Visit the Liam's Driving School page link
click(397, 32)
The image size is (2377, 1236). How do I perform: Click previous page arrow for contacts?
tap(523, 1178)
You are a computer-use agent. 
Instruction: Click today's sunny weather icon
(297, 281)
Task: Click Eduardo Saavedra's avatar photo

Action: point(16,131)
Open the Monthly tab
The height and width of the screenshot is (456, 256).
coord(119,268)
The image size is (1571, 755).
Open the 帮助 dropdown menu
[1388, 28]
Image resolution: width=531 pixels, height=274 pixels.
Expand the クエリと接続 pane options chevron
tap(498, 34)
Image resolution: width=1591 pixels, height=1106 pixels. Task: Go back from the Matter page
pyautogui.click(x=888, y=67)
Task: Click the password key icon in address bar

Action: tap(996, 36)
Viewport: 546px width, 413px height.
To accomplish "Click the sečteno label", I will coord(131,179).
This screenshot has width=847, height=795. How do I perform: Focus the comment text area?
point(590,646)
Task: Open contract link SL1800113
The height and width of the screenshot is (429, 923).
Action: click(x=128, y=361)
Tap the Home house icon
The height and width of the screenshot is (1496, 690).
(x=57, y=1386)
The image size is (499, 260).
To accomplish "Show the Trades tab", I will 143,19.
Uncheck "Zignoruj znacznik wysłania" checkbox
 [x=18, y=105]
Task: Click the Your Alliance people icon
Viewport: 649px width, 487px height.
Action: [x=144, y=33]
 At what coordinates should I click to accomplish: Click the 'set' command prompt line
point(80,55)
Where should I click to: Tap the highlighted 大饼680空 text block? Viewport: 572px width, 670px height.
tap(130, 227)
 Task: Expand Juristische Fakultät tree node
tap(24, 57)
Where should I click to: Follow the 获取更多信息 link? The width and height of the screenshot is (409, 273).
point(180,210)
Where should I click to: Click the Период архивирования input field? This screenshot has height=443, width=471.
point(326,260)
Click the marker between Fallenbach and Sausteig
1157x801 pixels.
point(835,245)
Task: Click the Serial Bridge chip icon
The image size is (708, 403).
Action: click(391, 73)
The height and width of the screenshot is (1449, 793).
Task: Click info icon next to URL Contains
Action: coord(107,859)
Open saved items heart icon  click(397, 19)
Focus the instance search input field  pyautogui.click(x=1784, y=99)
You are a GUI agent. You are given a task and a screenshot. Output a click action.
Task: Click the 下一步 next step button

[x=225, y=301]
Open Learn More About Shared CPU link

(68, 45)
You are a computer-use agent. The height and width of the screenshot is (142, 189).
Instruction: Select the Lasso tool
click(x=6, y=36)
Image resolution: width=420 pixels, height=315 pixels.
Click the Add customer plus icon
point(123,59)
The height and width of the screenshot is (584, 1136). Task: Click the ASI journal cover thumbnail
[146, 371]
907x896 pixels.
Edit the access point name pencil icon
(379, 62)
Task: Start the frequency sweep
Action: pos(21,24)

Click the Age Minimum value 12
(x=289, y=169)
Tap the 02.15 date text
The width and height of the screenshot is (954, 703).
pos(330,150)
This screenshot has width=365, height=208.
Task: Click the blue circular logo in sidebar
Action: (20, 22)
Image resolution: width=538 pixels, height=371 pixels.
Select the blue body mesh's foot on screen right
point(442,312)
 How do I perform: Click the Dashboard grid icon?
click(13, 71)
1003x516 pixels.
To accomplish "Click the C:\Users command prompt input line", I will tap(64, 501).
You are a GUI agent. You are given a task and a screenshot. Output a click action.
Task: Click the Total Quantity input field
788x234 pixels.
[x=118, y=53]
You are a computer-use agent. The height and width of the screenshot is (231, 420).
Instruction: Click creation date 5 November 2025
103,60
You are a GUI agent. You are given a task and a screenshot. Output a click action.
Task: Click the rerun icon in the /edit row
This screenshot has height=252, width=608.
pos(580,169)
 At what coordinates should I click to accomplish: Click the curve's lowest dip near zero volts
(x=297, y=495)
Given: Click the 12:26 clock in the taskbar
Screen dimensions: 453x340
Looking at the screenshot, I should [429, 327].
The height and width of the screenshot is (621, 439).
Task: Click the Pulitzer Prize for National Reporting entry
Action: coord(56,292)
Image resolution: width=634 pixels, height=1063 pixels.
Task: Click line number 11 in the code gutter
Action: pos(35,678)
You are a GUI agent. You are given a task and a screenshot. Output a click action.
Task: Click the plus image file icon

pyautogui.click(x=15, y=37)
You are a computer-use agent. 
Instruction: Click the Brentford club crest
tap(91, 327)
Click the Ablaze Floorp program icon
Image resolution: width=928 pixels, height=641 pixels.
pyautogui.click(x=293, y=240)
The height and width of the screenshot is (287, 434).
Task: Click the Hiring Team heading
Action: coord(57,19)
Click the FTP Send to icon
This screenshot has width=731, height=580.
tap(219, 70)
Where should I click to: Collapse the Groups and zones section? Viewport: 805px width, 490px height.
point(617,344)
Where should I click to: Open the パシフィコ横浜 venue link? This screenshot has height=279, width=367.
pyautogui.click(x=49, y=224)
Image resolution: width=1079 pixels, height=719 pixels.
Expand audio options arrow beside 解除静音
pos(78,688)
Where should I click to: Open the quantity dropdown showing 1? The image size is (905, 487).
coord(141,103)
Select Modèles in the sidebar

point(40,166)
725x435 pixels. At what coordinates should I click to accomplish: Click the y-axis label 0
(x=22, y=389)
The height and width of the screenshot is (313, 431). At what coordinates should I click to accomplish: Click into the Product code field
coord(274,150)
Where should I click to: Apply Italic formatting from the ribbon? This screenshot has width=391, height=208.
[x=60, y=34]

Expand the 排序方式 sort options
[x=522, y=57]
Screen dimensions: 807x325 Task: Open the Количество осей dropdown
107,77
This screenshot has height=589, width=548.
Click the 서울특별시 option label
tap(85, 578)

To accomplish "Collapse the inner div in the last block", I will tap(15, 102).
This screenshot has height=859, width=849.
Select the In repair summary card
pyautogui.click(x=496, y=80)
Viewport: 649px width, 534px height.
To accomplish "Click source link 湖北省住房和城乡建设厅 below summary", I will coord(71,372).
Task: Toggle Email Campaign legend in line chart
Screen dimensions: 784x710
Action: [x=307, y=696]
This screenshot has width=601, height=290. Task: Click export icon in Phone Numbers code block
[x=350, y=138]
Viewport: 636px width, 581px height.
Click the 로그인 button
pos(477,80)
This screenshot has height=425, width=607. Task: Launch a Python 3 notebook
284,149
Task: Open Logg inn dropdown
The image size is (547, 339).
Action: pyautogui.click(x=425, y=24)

++++++

• PROBLEM TO WORK ON
In the entries above, one line contains "Task: Click the password" and another contains "The image size is (499, 260).". Reproduce exactly those two lines and the lines between them, nothing else.

• TASK OUTPUT
Task: Click the password key icon in address bar

Action: tap(996, 36)
Viewport: 546px width, 413px height.
To accomplish "Click the sečteno label", I will coord(131,179).
This screenshot has width=847, height=795. How do I perform: Focus the comment text area?
point(590,646)
Task: Open contract link SL1800113
The height and width of the screenshot is (429, 923).
Action: click(x=128, y=361)
Tap the Home house icon
The height and width of the screenshot is (1496, 690).
(x=57, y=1386)
The image size is (499, 260).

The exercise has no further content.